Salvinorin A, the main psychoactive compound in Salvia divinorum and a potent kappa opioid receptor agonist, has been tested in animal models of pain, stroke, addiction, and depression. It shows anti-nociceptive, anti-inflammatory, neuroprotective, and anti-addictive effects. However, findings on depression are inconsistent, with both antidepressant and depressogenic outcomes reported. Toxicity data indicate anxiogenic effects and motor and cognitive impairment, with minimal impact on vital parameters. Pharmacokinetic data show rapid onset, fast peak, and a half-life of about one hour. Sixteen structurally distinct analogues were identified with potentially improved safety and pharmacokinetic profiles.

Ayahuasca-inspired DMT/harmine formulation alters creative thinking dynamics during artistic creation.

Journal of psychopharmacology (Oxford, England) August 16, 2025 Dila Suay, Helena D Aicher, Berit Singer et al.

A psychedelic formulation combining DMT and harmine, but not harmine alone, impaired convergent thinking—the ability to find a single correct solution—in 30 healthy men, especially those with higher baseline reasoning. Divergent thinking, the generation of many ideas, showed no overall effect but trended toward reduced fluency and elaboration. In a real-world painting task, both DMT/HAR and harmine reduced transitions associated with incubation, and DMT/HAR uniquely decreased the shift from incubation to illumination, indicating altered pathways to insight. Subjective experiences like altered meaning and insightfulness predicted divergent but not convergent thinking. The effects of DMT/HAR on creativity are not uniform, affecting both cognitive performance and the dynamic creative process.

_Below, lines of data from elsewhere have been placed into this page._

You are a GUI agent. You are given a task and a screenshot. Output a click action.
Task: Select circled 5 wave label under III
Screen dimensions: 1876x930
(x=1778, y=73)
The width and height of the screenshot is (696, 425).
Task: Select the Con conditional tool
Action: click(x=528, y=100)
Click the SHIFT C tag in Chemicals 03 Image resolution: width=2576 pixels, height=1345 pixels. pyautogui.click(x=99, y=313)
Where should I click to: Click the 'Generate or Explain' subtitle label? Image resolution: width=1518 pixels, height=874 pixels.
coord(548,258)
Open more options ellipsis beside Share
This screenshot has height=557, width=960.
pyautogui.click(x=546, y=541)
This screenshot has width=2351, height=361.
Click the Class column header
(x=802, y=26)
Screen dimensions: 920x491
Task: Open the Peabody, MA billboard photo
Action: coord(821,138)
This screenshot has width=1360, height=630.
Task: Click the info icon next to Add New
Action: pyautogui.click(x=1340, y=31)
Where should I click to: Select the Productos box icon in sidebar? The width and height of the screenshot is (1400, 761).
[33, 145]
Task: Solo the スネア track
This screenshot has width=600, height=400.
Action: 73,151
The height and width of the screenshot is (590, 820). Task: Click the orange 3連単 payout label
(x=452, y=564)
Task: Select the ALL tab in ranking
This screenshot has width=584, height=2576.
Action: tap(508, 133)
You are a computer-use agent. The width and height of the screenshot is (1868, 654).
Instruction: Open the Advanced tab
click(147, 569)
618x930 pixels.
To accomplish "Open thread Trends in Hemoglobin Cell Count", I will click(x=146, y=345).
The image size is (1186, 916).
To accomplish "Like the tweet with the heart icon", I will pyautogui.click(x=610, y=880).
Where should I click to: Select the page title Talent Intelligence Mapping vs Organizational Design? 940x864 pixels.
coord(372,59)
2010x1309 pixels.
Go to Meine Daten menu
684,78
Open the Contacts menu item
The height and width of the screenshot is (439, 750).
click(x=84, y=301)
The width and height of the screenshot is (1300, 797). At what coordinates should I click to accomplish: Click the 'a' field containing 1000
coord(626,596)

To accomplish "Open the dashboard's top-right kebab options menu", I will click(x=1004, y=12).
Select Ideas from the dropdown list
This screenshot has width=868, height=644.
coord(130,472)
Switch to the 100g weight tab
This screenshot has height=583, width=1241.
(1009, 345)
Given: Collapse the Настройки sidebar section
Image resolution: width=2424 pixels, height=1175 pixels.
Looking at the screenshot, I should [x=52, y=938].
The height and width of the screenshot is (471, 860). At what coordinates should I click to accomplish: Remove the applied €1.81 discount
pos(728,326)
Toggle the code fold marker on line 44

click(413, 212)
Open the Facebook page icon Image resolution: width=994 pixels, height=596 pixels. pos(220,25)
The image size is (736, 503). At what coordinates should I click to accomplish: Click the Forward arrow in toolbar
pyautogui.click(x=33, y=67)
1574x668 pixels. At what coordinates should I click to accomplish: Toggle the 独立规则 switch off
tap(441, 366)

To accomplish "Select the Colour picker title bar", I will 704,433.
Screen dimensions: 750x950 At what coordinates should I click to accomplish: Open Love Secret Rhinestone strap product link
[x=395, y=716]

Meditation, Psychedelics, and Brain Connectivity: A Randomised Controlled Resting-State fMRI Study of N,N -Dimethyltryptamine and Harmine in a Meditation Retreat

medRxiv Klemens Egger, Daniel Meling, Firuze Polat et al. preprint

In a double-blind, placebo-controlled pharmaco-fMRI study, 40 meditation practitioners on a three-day retreat received either placebo or buccal DMT-harmine (120 mg each). Meditation alone increased network segregation across several resting-state networks, while DMT-harmine increased functional connectivity within the visual network and between visual and attention networks. Between-group differences showed increased connectivity between visual and salience networks in the DMT-harmine group. No prolonged cortical gradient disruption was observed, indicating a return to typical brain organization shortly after the experience. Meditation reduced connectivity between networks, whereas DMT-harmine increased within- and between-network connectivity, revealing distinct neural mechanisms.